Kim Jong Un's younger sister to attend Winter Olympics

Last Updated Feb 7, 2018 7:19 PM EST

PYEONGCHANG, South Korea -- Vice President Mike Pence vowed Wednesday the U.S. will soon hit North Korea with the "toughest and most aggressive" sanctions yet over its nuclear weapons program. Pence is on his way to lead the U.S. delegation at the Winter Olympics in South Korea. 

The younger sister of North Korean dictator Kim Jong Un is also heading to the Olympics. Kim Yo Jong is believed to be a trusted adviser to her brother, but it's not clear if she's being sent to deliver a message on his behalf. 

"We'll look closely at who's with her and what she does and what she says," said North Korea expert Jeffrey Lewis. "But we don't have a lot of details about what precisely her role is." 

Because of her influence, the South Korean media calls her the North's Ivanka Trump.

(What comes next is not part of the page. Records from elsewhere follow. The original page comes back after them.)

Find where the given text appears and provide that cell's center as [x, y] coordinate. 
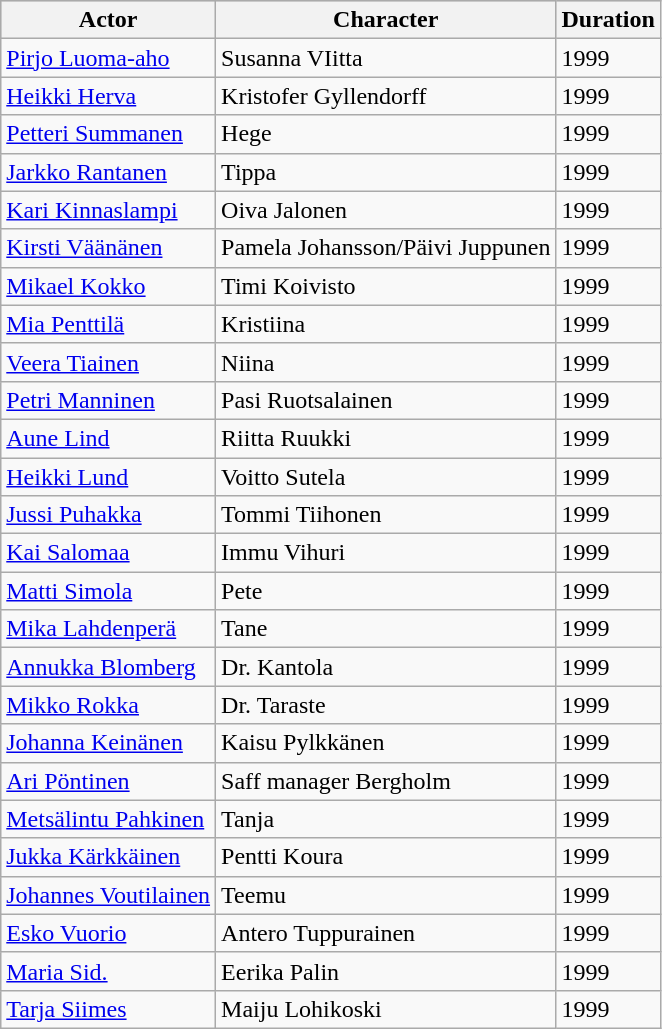
Actor [108, 20]
Susanna VIitta [386, 58]
Veera Tiainen [108, 362]
Pamela Johansson/Päivi Juppunen [386, 248]
Heikki Lund [108, 477]
Riitta Ruukki [386, 438]
Tanja [386, 819]
Kristofer Gyllendorff [386, 96]
Teemu [386, 895]
Petri Manninen [108, 400]
Aune Lind [108, 438]
Duration [608, 20]
Jarkko Rantanen [108, 172]
Tarja Siimes [108, 1009]
Timi Koivisto [386, 286]
Hege [386, 134]
Heikki Herva [108, 96]
Johanna Keinänen [108, 743]
Jukka Kärkkäinen [108, 857]
Tommi Tiihonen [386, 515]
Mikko Rokka [108, 705]
Saff manager Bergholm [386, 781]
Mia Penttilä [108, 324]
Pirjo Luoma-aho [108, 58]
Oiva Jalonen [386, 210]
Pete [386, 591]
Jussi Puhakka [108, 515]
Immu Vihuri [386, 553]
Kristiina [386, 324]
Maria Sid. [108, 971]
Pasi Ruotsalainen [386, 400]
Niina [386, 362]
Eerika Palin [386, 971]
Johannes Voutilainen [108, 895]
Tane [386, 629]
Kaisu Pylkkänen [386, 743]
Mikael Kokko [108, 286]
Kari Kinnaslampi [108, 210]
Matti Simola [108, 591]
Annukka Blomberg [108, 667]
Dr. Kantola [386, 667]
Voitto Sutela [386, 477]
Antero Tuppurainen [386, 933]
Esko Vuorio [108, 933]
Tippa [386, 172]
Kai Salomaa [108, 553]
Petteri Summanen [108, 134]
Character [386, 20]
Dr. Taraste [386, 705]
Ari Pöntinen [108, 781]
Kirsti Väänänen [108, 248]
Maiju Lohikoski [386, 1009]
Metsälintu Pahkinen [108, 819]
Pentti Koura [386, 857]
Mika Lahdenperä [108, 629]
Detect which cell encompasses the target text, then output its (x, y) center coordinate. 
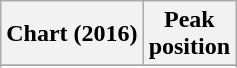
Chart (2016) (72, 34)
Peak position (189, 34)
Locate the cell with the specified text and output its (x, y) center coordinate. 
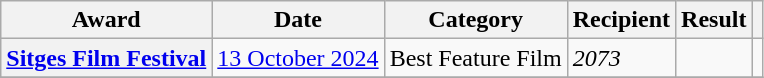
Recipient (621, 20)
Category (476, 20)
Award (106, 20)
Sitges Film Festival (106, 58)
13 October 2024 (298, 58)
Date (298, 20)
2073 (621, 58)
Result (714, 20)
Best Feature Film (476, 58)
Output the [x, y] coordinate of the center of the cell containing the given text.  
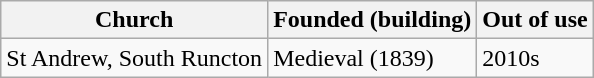
2010s [535, 58]
Out of use [535, 20]
Church [134, 20]
Medieval (1839) [372, 58]
Founded (building) [372, 20]
St Andrew, South Runcton [134, 58]
Provide the [X, Y] coordinate of the cell's center where the given text is located.  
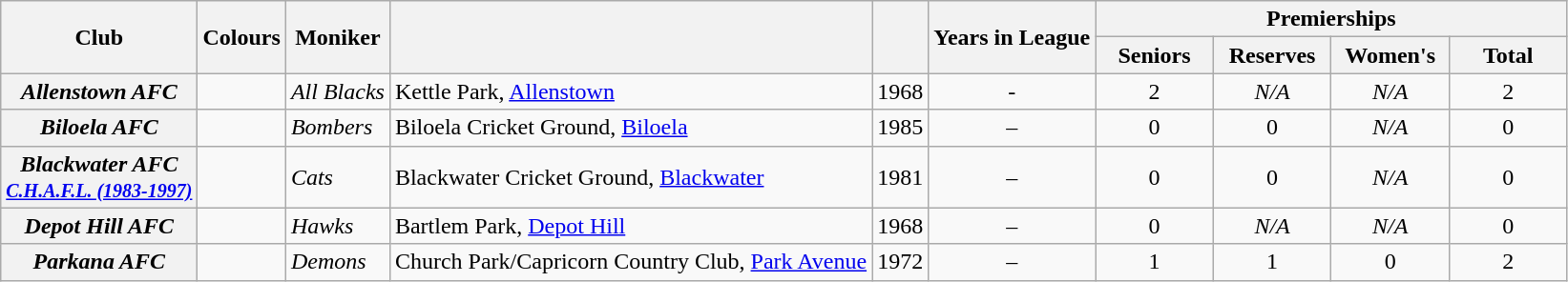
Premierships [1331, 19]
Biloela Cricket Ground, Biloela [630, 128]
Biloela AFC [99, 128]
Parkana AFC [99, 262]
Colours [241, 37]
Allenstown AFC [99, 92]
Bartlem Park, Depot Hill [630, 226]
Total [1508, 55]
Church Park/Capricorn Country Club, Park Avenue [630, 262]
Kettle Park, Allenstown [630, 92]
1981 [901, 178]
- [1012, 92]
Demons [338, 262]
Depot Hill AFC [99, 226]
Seniors [1155, 55]
Reserves [1272, 55]
Women's [1390, 55]
Hawks [338, 226]
1972 [901, 262]
Bombers [338, 128]
Club [99, 37]
Blackwater AFCC.H.A.F.L. (1983-1997) [99, 178]
All Blacks [338, 92]
1985 [901, 128]
Years in League [1012, 37]
Moniker [338, 37]
Blackwater Cricket Ground, Blackwater [630, 178]
Cats [338, 178]
Return [X, Y] of the center of cell containing provided text 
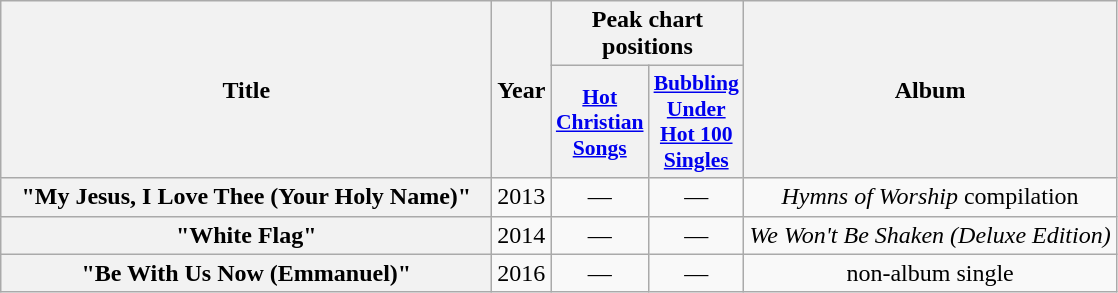
2016 [522, 273]
Year [522, 90]
Title [246, 90]
Bubbling Under Hot 100 Singles [696, 122]
"White Flag" [246, 235]
"Be With Us Now (Emmanuel)" [246, 273]
Peak chart positions [648, 34]
non-album single [930, 273]
We Won't Be Shaken (Deluxe Edition) [930, 235]
Album [930, 90]
2014 [522, 235]
"My Jesus, I Love Thee (Your Holy Name)" [246, 197]
2013 [522, 197]
Hymns of Worship compilation [930, 197]
Hot Christian Songs [600, 122]
Capture the cell that displays the provided text and extract its (X, Y) central coordinate. 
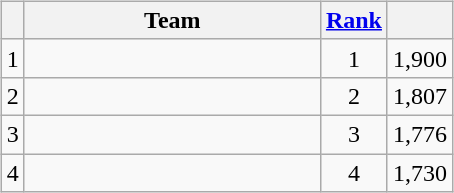
Team (172, 20)
1,807 (420, 96)
1,900 (420, 58)
1,730 (420, 173)
1,776 (420, 134)
Rank (354, 20)
Output the [X, Y] coordinate of the center of the cell containing the given text.  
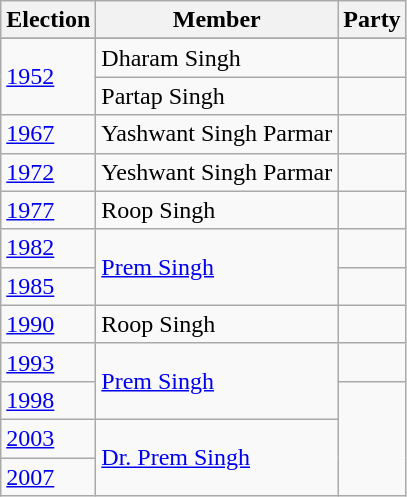
1990 [48, 324]
Yashwant Singh Parmar [217, 134]
Member [217, 20]
1985 [48, 286]
1993 [48, 362]
2007 [48, 477]
Election [48, 20]
Yeshwant Singh Parmar [217, 172]
2003 [48, 438]
Dr. Prem Singh [217, 457]
1977 [48, 210]
1952 [48, 77]
Party [372, 20]
Dharam Singh [217, 58]
1982 [48, 248]
1972 [48, 172]
Partap Singh [217, 96]
1967 [48, 134]
1998 [48, 400]
Determine the (x, y) coordinate at the center of the cell enclosing the given text.  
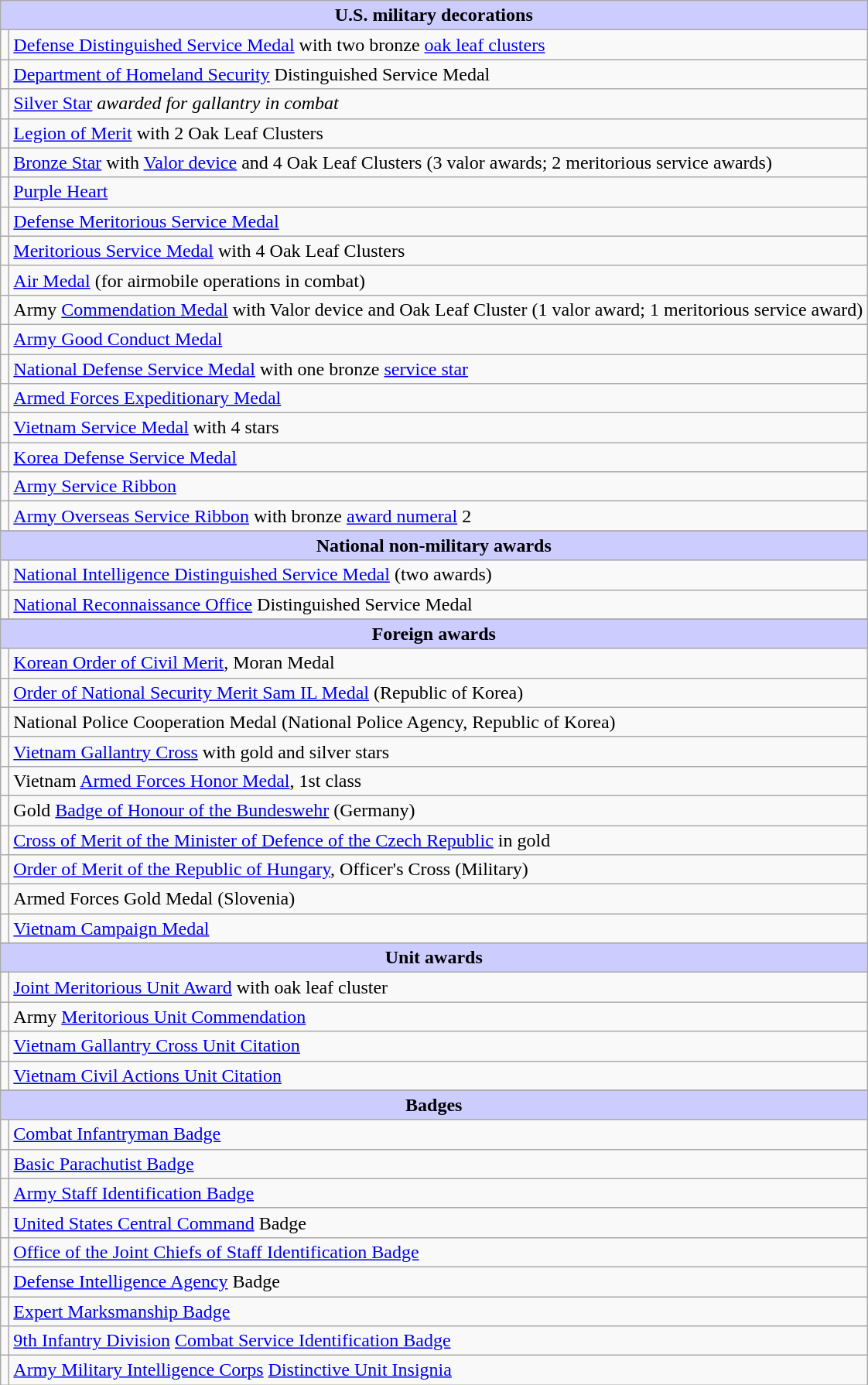
National non-military awards (434, 545)
Expert Marksmanship Badge (438, 1311)
Army Commendation Medal with Valor device and Oak Leaf Cluster (1 valor award; 1 meritorious service award) (438, 309)
Vietnam Gallantry Cross Unit Citation (438, 1046)
United States Central Command Badge (438, 1222)
Vietnam Gallantry Cross with gold and silver stars (438, 751)
Defense Intelligence Agency Badge (438, 1281)
Purple Heart (438, 192)
Army Staff Identification Badge (438, 1193)
Office of the Joint Chiefs of Staff Identification Badge (438, 1252)
Order of National Security Merit Sam IL Medal (Republic of Korea) (438, 692)
Meritorious Service Medal with 4 Oak Leaf Clusters (438, 251)
Defense Distinguished Service Medal with two bronze oak leaf clusters (438, 45)
Army Good Conduct Medal (438, 339)
Vietnam Campaign Medal (438, 928)
U.S. military decorations (434, 15)
Vietnam Armed Forces Honor Medal, 1st class (438, 781)
Foreign awards (434, 634)
Army Service Ribbon (438, 487)
Air Medal (for airmobile operations in combat) (438, 280)
Korean Order of Civil Merit, Moran Medal (438, 663)
Order of Merit of the Republic of Hungary, Officer's Cross (Military) (438, 870)
Vietnam Civil Actions Unit Citation (438, 1075)
Armed Forces Expeditionary Medal (438, 398)
Army Meritorious Unit Commendation (438, 1017)
Department of Homeland Security Distinguished Service Medal (438, 74)
Badges (434, 1105)
Defense Meritorious Service Medal (438, 221)
Bronze Star with Valor device and 4 Oak Leaf Clusters (3 valor awards; 2 meritorious service awards) (438, 162)
Armed Forces Gold Medal (Slovenia) (438, 899)
National Reconnaissance Office Distinguished Service Medal (438, 604)
National Intelligence Distinguished Service Medal (two awards) (438, 575)
Army Military Intelligence Corps Distinctive Unit Insignia (438, 1370)
Silver Star awarded for gallantry in combat (438, 104)
National Police Cooperation Medal (National Police Agency, Republic of Korea) (438, 722)
Korea Defense Service Medal (438, 457)
Army Overseas Service Ribbon with bronze award numeral 2 (438, 516)
Joint Meritorious Unit Award with oak leaf cluster (438, 987)
Combat Infantryman Badge (438, 1134)
Vietnam Service Medal with 4 stars (438, 428)
National Defense Service Medal with one bronze service star (438, 369)
Unit awards (434, 958)
9th Infantry Division Combat Service Identification Badge (438, 1341)
Legion of Merit with 2 Oak Leaf Clusters (438, 133)
Gold Badge of Honour of the Bundeswehr (Germany) (438, 810)
Basic Parachutist Badge (438, 1164)
Cross of Merit of the Minister of Defence of the Czech Republic in gold (438, 839)
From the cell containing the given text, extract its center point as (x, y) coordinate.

She would be the first member of North Korea's ruling family to cross the border. But she may not receive a warm welcome. 

Protesters have been greeting the members of the North's delegation, which numbers more than 500 people. They're angry that Kim Jong Un's regime is participating in the Olympics and stealing the spotlight. 

South Korea has requested a waiver from the United Nations Security Council for North Korean sports official Choe Hwi to travel to the games, CBS News' Pamela Falk reports. Choe is on a U.N. blacklist barring him from travel. The Security Council has until Thursday to consider the request.

"We are working closely with the U.S. and others to ensure that there will be no violations of U.N. Security Council sanctions resolutions in regard to the visit by the high-level North Korea delegation," said Cho Tae-yul, South Korea's ambassador to the U.N. 

Meanwhile, Pence is attending the opening ceremony to counter what he views as propaganda. 

"We will not allow North Korean propaganda to hijack the message and imagery of the Olympic Games," Pence said. 

At a stop in Tokyo, Pence announced new but unspecified sanctions on North Korea. They are expected to take effect during the games, which could complicate the efforts of South Korea to engage Kim Jong Un's regime. But experts say sending his sister is a sign of what Kim Jong Un is thinking. 

"North Korea's government is a family affair. It's run by the Kim family. So to send a senior and important member to the Olympics means the government is taking this very seriously," said Lewis. 

Members of North Korea's delegation are expected to meet with South Korean President Moon Jae-in while they are here. A meeting between them and Pence now seems less likely given the U.S. is about to impose more sanctions on North Korea.